The 86% isn't a lie your team told you. They’re not gaming the metrics. It's the honest output of a measurement system that only sees the customers who stuck around.

Now, you need to find out how many didn't. Pull abandonment by stage for one month and compare it against your satisfaction sample. The distance between those two populations is probably the distance between 86 and 51, and it's the part of the customer experience nobody on your team has read.

Want the research behind these numbers? Read the Customer Insights Series guide on why customers value empathy over imitation, or see how context and trust interact in How to Scale Automation Without Losing Customer Confidence. Ready to build? Start with Twilio for free.

Frequently asked questions

Are customers satisfied with AI customer service? 

Twilio research found a 35-point gap. 86% of companies believe their customers are satisfied with AI-powered service, while only 51% of consumers agree.

Why is my AI CSAT score higher than customer sentiment? 

Post-interaction surveys reach customers who completed a conversation. Twilio research found 71% of consumers abandon a conversation when an AI fails to recognize them, and those exits rarely appear in satisfaction data.

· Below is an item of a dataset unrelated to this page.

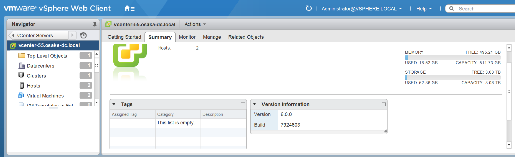Collapse the Tags panel section

pos(114,104)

Is containment rate a good measure of AI success? 

On its own, no. A contained conversation looks identical whether the AI resolved the issue or the customer gave up. Split containment by outcome and track abandonment by stage alongside it.

What should I measure for AI customer service? 

Look at abandonment by conversation stage, resolution measured on the customer's underlying issue, repeat contact within seven days, containment split by outcome, and how often escalated customers are forced to re-explain their problem.

Do customers want AI to sound more human? 

Less than brands assume. Twilio research found 73% of brands believe customers want more human-like AI personalities, while 54% of consumers agree. Consumers ranked resolution and speed far above personality.